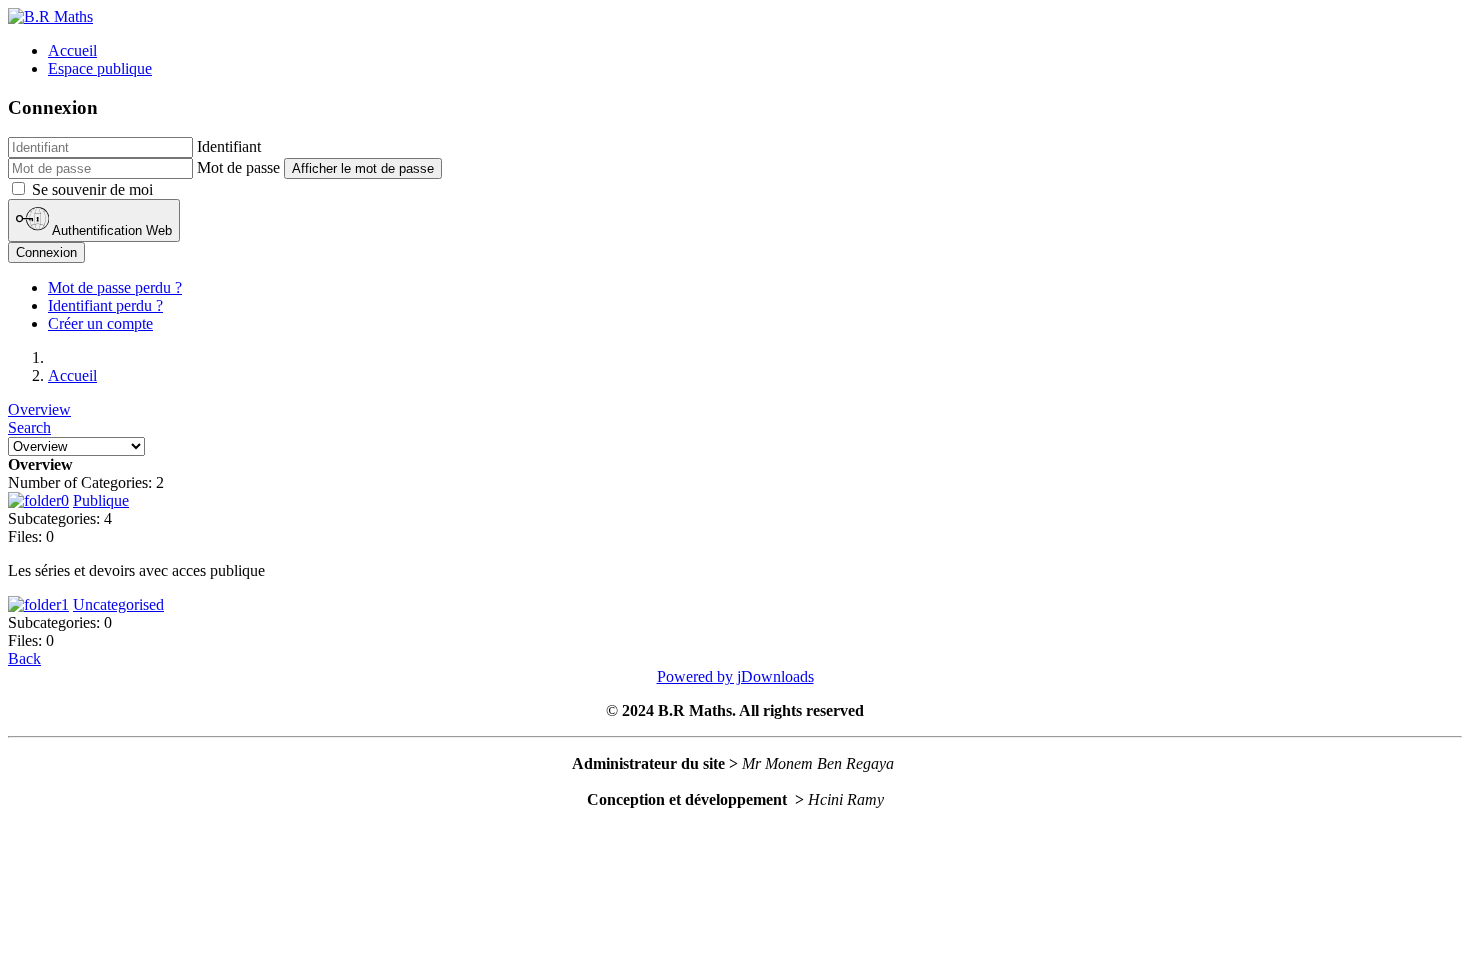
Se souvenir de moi (92, 189)
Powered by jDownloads (735, 676)
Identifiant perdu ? (105, 305)
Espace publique (100, 68)
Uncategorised (118, 604)
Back (24, 658)
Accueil (72, 50)
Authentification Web (110, 231)
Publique (101, 500)
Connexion (46, 252)
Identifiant (229, 146)
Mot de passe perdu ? (115, 287)
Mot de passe (238, 167)
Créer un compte (100, 323)
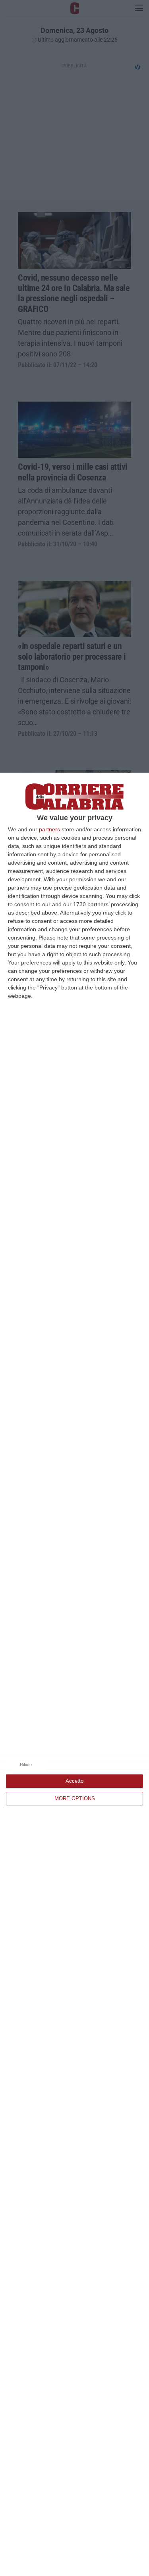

-*-*-

**What is needed:** Everything in the material above must be repeated exactly, apart from its pictures.

**Your solution:**
Se souvenir de moi (92, 189)
Powered by jDownloads (735, 676)
Identifiant perdu ? (105, 305)
Espace publique (100, 68)
Uncategorised (118, 604)
Back (24, 658)
Accueil (72, 50)
Authentification Web (110, 231)
Publique (101, 500)
Connexion (46, 252)
Identifiant (229, 146)
Mot de passe perdu ? (115, 287)
Mot de passe (238, 167)
Créer un compte (100, 323)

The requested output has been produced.